Image 1: psql connection
Once we successfully established database connectivity, we launched pgAdmin3 on the user’s desktop. We registered a new server in pgAdmin3 simply by providing the master’s public IP address, specifying gpadmin, and the gpadmin password (which you can easily obtain via the CloudFormation stack output tab).
Image 2: pgAdmin3 connection
Pivotal Greenplum Command Center is a key management tool and is packaged with the AWS Pivotal Greenplum (Hourly) offering. By invoking an installation script that we ship with Pivotal Greenplum (Hourly), the user just selects the command center option and starts it post-installation. Not only do we provide the ability to run Pivotal Data products by the hour in licensed public cloud environments, we also ship value-add utilities! Once Pivotal Greenplum Command Center was up and running I gave the prospect a tour of the user interface.
Image 3: AWS Pivotal Greenplum (Hourly) Optional Automated Installs
Image 4: Pivotal Greenplum Command Center
The next step in the process was to configure and consume sample S3 data. I had the prospective customer create a new (empty) database called eval. We then configured the S3 protocol for the new empty database following the instructions found here. End-to-end, this process required less than five minutes. We simply copied the S3 configuration file to
/home/gpadmin for simplification and leveraged the location clause of the
CREATE EXTERNAL TABLE command. Once we successfully smoke tested the S3 accessibility, we moved on to consuming the company’s actual data.
We ingested and created a brand new data mart from scratch leveraging pre-existing data in S3. It is important to note that S3 protocol external tables provide native support for the gzip compression format. This allows data to remain compressed within your S3 buckets and still be accessible! Issuing a series of
CREATE EXTERNAL TABLE scripts, we quickly built an evaluation data mart without any native data persistence!

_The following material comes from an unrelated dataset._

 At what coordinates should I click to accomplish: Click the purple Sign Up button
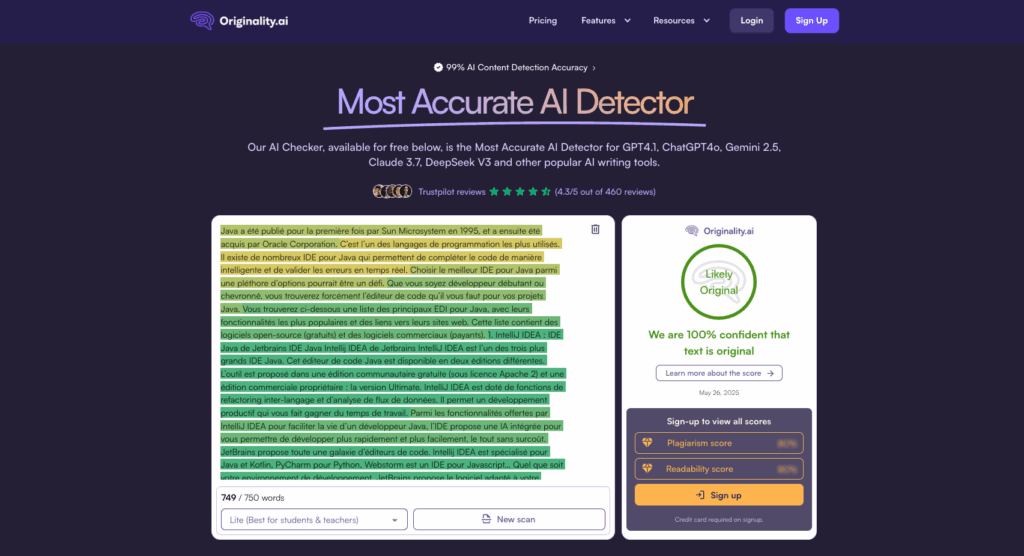tap(811, 20)
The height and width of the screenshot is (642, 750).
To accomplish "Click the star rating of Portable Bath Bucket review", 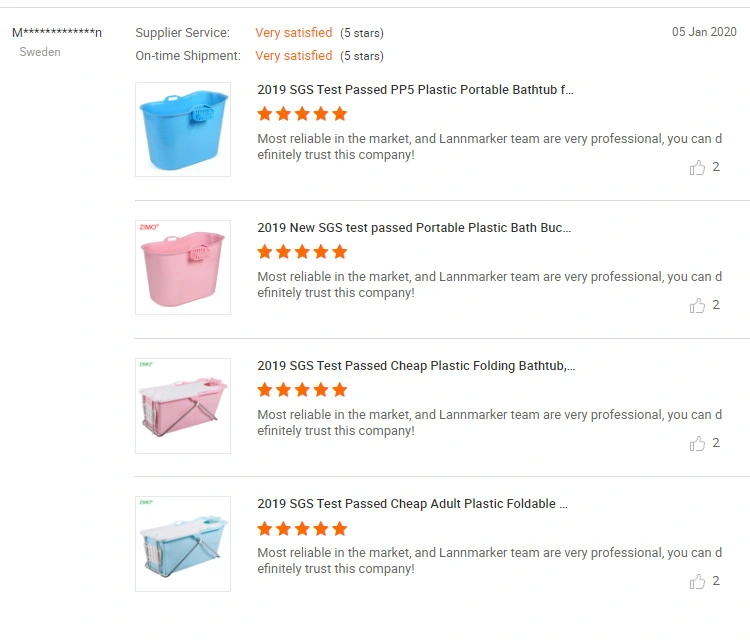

DROP EXTERNAL TABLE IF EXISTS s3_emails; CREATE READABLE EXTERNAL TABLE s3_emails (id int, email text) LOCATION('s3://s3.amazonaws.com/customerdata001/email_addresses_dim.tsv.gz config=/home/gpadmin/mytest_s3.config') FORMAT 'TEXT';
Code Sample 1: AWS s3 Create External Table Script
Image 5: pgadmin3 listing of s3 external tables
With the evaluation data mart built via
CREATE EXTERNAL TABLE commands, it was time to turn our attention to data visualization. We choose to leverage open-source Apache Zeppelin. We quickly configured the psql interpreter for the AWS-based Greenplum cluster. Once configured, the prospective customer’s analysts quickly began exploring the S3 external tables and were joining-and-querying the tables all via Apache Zeppelin within a matter of minutes!
Image 6: Apache Zeppelin analyzing external tables
As a final step prior to decommissioning the Greenplum cluster, the user created a writable external table. It used this external table to save the sample query results for future validation and comparison. An example of these writable external table definitions, including written results, can be found below.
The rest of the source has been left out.